OmniVision-968M: Update Improves Image Understanding of Nexa AI's Smallest Multimodal Model

Nexa AI has released an improved version of its multimodal model OmniVision-968M. The update, based on user feedback, is available as a preview on Hugging Face and focuses on improving image descriptions, particularly in the areas of art, complex scenes, anime, and color and detail recognition. The final model files will be provided in the Hugging Face repository after final adjustments.

OmniVision-968M is a compact, multimodal model with under one billion parameters (968M) that can process both visual and textual information. It has been specifically optimized for use on edge devices and is based on the architecture of LLaVA (Large Language and Vision Assistant).
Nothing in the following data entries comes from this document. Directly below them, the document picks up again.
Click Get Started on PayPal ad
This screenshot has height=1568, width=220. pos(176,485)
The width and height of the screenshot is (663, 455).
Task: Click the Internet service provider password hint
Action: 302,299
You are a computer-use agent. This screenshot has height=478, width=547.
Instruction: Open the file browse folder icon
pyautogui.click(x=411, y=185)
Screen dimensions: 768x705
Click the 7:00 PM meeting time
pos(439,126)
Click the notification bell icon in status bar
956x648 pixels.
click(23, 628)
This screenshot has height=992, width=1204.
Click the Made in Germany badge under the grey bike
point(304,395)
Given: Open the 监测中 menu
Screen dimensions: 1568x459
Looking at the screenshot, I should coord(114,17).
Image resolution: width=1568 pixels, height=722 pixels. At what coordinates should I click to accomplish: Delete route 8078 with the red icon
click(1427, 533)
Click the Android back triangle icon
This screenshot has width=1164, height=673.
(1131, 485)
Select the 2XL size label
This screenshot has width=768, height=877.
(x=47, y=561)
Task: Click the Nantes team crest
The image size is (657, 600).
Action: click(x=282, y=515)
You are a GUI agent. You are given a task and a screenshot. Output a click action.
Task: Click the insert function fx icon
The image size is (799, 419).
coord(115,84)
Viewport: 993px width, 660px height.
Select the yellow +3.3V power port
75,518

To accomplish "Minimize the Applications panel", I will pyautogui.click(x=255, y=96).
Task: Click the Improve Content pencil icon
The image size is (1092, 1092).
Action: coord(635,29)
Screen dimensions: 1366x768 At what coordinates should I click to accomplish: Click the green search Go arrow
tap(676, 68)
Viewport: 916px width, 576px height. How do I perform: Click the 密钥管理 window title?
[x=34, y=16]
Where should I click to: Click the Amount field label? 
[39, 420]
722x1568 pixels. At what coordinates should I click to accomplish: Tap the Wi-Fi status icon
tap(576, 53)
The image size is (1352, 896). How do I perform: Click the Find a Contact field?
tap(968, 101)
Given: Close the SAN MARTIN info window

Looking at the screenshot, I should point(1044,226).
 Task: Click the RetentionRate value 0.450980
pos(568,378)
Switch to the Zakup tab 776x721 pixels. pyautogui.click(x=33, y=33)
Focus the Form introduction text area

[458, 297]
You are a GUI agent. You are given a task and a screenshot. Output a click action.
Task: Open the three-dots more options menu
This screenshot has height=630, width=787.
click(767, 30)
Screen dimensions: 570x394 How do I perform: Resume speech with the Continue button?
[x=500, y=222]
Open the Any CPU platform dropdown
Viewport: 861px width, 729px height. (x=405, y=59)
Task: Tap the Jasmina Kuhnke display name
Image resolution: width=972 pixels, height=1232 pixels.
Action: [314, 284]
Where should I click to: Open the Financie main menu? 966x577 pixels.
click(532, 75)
A key feature of OmniVision-968M is the significant reduction of image tokens from 729 to 81, which leads to a considerable reduction in latency and computational effort. This makes the model particularly suitable for applications where resources are limited.

The training of OmniVision-968M took place in three phases: Pre-training to align visual and linguistic information using image-text pairs, supervised fine-tuning (SFT) to improve contextual understanding using image-based question-answer datasets, and Direct Preference Optimization (DPO) to further optimize the answer quality and reduce hallucinations. In the DPO method, the base model generates answers to images, which are then corrected by a teacher model. These pairs of original and corrected answers are then used to fine-tune the model.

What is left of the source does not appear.